The grand reopening of pubs has proved something of a damp (and evidently contagious) squib. So it’s no surprise that back gardens have become the new nightlife venues. Last night, two houses over, it was a deafening reggae toasting session. Three nights before that, next door choose to host a barbecue; giant plumes of smoke drifted through neighbouring windows to a soundtrack by The Red Hot Chilli Peppers. Fumes I can handle, middle-aged funk-rock I cannot.
I suppose this is what you sign up for when you live in Peckham. Even so, this DIY festival culture is giving my liberalism a knock. I’m starting to feel like a pearl-clutching curtain-twitcher — what are they doing now? Where’s the number for the council?
And this t-shirt doesn’t make me feel any better.
It’s just a bit literal. Don’t get me wrong. I’m all for plundering the past and coaxing it into something new. Story MFG regularly chop and skew 60s motifs into contemporary shapes. LA’s Online Ceramics use hash leaves amongst their chaos of clip art and consumerist satire. And I love all that stuff. But this tee from Real Bad Man leaves me cold.
‘Galactic Pot-Healer’ it says. And there’s a guy in a top hat with a thousand eyes. Wooo… edgy. Obviously it’s a Philip K. Dick novel. But so what? The Dickishness is hammered home with another novel name-check (Do Androids Dream of Electric Sheep?) down the sleeve.

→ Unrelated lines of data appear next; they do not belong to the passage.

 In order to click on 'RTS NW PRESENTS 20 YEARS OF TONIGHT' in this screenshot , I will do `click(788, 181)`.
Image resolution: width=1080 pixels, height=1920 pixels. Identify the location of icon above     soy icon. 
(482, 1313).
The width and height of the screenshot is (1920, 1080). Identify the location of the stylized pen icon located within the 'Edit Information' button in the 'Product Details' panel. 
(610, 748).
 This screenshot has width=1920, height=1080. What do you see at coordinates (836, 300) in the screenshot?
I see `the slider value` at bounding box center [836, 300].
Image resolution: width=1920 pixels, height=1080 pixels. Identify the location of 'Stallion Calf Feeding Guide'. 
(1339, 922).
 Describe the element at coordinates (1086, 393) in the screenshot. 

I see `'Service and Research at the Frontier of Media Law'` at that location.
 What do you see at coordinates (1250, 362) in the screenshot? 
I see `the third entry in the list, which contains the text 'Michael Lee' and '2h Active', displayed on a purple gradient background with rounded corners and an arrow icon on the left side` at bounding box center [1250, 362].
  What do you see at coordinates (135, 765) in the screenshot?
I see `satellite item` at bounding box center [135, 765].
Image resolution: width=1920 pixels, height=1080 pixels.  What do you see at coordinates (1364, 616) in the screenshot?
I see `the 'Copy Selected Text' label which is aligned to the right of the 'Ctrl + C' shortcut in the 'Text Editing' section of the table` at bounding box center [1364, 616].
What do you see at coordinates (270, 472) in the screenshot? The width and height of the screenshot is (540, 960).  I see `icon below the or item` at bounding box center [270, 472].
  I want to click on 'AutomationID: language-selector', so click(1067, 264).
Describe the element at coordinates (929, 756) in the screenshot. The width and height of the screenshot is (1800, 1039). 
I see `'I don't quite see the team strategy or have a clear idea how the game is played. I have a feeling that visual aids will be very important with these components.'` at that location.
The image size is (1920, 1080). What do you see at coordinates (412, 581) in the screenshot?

Is it not all just a bit textbook at this point? 60s bongo-brained sci-fi author: check. Reference to weed: check. Tie-dye: check. Mildly unsettling trippy image: check. I’m probably just not Real Bad Man enough. A realisation I believe I can come to terms with.
Imagine though if they’d gone down a different route. What if Real Bad Man had instead produced a t-shirt featuring a boggle-eyed Benny Hill above the legend, ‘Ernie The Fastest Milkman in the West’? The words, “I like ’em big” could run down the sleeve. At the very least it’d be more unusual.
Hill is of course a contentious figure. Many maintain he was a disgusting sexist simpleton, others (like counter-culture hero Anthony Burgess) thought him “a comic genius”. Just to be clear, I have no desire to wear a Benny Hill t-shirt. It’s just that bigging up weed lost its power to shock a long time ago. If Real Bad Man really want to live up to their name perhaps they should explore the questionable output of 70’s UK comedians.